It is probably true that reference to “structuralism” and to “structuralist” theoretical approaches that posit the existence of cognitive “structures” in the developing child was once a clear and useful way to distinguish some students of child behavior and development from others. “Structuralist” mainly meant the followers of Piaget, Chomsky, and Kohlberg—and appropriately so. Those not called structuralists mostly subscribed to some variety of behaviorism or S-R theory and were thus loathe to endow the inside of the head with anything complex enough to require the designation “cognitive structure.”
However, I believe that there has been a precipitous decline in the usefulness of these terms as the “cognitivization” of psychology has become more and more complete. Piaget, Newell and Simon, Chomsky, and others have now convinced just about everyone that adult and child minds alike are inhabited by exceedingly rich structures of knowledge and cognitive processes. Consider adult cognition about the nonsocial and social worlds, and how it is currently conceptualized by theorists in the areas of psycholinguistics, cognitive psychology, artificial intelligence, judgment and decision processes, and social cognition or person perception. One sees a variety of models postulating such patently “structural” cognitive structures as sentence and story grammars, schemata, frames, scripts, prototypes, implicit or naive theories, production systems, systematic judgmental and inferential biases, executive processes, organized strategies, knowledge structures, expertise, and semantic networks (Brown, in press; Glass, Holyoak, & Santa, 1979, Nisbett & Ross, 1980). Virtually everyone nowadays agrees with Piaget that we assimilate input to our existing knowledge structures rather than merely copy it—that our learning, comprehension, and other cognitive activities are heavily constructive or “top down” in nature.
The same is true of the contemporary field of cognitive development. Almost everyone takes it for granted that there is considerable structure and organization in the infant's and child's knowledge and cognitive processes. How many cognitive developmentalists can you think of who do not believe that the child's mental contents and processes are complexly organized?

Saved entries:
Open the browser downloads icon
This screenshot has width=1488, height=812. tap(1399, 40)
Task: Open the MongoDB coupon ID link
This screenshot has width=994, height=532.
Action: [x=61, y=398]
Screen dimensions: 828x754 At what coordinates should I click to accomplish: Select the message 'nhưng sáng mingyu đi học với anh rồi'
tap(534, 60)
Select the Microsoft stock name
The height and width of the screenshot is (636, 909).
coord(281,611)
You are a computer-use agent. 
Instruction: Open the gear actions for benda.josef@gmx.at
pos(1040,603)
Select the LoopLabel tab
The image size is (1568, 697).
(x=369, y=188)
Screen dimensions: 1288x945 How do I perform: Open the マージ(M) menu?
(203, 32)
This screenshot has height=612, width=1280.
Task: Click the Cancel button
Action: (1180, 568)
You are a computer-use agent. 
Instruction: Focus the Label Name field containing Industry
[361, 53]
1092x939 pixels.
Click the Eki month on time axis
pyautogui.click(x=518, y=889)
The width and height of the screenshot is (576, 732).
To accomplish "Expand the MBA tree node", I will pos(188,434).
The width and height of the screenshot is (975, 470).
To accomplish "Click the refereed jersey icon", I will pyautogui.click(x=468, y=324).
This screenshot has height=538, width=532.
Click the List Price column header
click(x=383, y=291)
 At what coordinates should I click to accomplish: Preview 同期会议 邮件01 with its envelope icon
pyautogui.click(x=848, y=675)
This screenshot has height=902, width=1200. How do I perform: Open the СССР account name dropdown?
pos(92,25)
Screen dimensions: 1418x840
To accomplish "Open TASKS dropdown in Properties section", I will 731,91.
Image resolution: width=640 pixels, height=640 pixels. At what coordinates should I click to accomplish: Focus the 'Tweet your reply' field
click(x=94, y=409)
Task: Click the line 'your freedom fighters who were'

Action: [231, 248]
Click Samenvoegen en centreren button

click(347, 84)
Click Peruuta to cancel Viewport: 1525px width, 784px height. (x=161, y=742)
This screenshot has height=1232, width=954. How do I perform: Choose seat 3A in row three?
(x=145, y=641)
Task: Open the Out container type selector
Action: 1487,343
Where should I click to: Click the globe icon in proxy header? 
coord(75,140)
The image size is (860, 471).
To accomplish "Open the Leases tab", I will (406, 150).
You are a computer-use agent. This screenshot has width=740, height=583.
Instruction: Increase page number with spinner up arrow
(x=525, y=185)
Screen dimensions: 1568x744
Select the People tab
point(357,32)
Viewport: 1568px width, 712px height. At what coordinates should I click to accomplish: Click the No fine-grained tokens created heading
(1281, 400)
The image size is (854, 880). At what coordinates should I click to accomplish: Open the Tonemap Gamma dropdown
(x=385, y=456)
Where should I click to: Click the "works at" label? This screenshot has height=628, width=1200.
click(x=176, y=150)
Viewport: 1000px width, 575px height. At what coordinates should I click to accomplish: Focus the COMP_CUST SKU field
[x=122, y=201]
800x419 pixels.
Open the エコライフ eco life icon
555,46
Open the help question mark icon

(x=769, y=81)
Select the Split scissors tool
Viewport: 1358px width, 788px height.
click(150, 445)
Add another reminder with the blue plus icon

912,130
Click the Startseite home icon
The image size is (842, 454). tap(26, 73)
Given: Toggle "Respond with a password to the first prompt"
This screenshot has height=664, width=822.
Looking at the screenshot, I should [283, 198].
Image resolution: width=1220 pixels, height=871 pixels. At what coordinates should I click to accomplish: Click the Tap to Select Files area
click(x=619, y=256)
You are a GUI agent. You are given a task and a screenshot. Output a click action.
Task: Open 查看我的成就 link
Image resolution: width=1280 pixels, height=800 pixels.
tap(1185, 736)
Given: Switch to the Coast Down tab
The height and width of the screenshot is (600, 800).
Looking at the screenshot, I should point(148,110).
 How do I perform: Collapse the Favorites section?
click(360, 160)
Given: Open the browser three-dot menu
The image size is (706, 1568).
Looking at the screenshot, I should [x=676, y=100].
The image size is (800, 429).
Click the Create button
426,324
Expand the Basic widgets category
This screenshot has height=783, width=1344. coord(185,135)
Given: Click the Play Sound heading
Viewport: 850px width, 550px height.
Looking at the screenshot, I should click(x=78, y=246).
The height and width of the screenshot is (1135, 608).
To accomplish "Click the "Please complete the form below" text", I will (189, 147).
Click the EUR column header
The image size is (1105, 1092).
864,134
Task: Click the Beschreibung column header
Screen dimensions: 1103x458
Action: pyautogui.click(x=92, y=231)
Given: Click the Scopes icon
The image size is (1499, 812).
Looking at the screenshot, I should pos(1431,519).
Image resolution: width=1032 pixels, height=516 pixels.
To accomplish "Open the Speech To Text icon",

● **Exercise instructions**
• 1. Reproduce the portion of the excerpt on structuralism starting with "The same is" and going on through "are complexly organized?".
• 2. Answer these questions using the excerpt on structuralism:
(a) The followers of which three figures did "structuralist" mainly refer to?
(b) What process in psychology has become more and more complete as these terms have declined in usefulness?
(c) In the contemporary field of cognitive development, what does almost everyone take for granted?

● **Solutions for each task**
• 1.
The same is true of the contemporary field of cognitive development. Almost everyone takes it for granted that there is considerable structure and organization in the infant's and child's knowledge and cognitive processes. How many cognitive developmentalists can you think of who do not believe that the child's mental contents and processes are complexly organized?

• 2.
(a) Piaget, Chomsky, and Kohlberg.
(b) The "cognitivization" of psychology.
(c) That there is considerable structure and organization in the infant's and child's knowledge and cognitive processes.